--- Start ---

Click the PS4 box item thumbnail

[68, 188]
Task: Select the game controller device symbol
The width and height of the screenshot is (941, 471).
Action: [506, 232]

--- End ---

Arrange everything from the line containing "Task: Select the" down to the end of the material as a two-column CSV with the headers task and value. Give one row for each text and its answer, putting each in a single quoted field with line breaks turned into spaces.

task,value
"Task: Select the game controller device symbol The width and height of the screenshot is (941, 471).","Action: [506, 232]"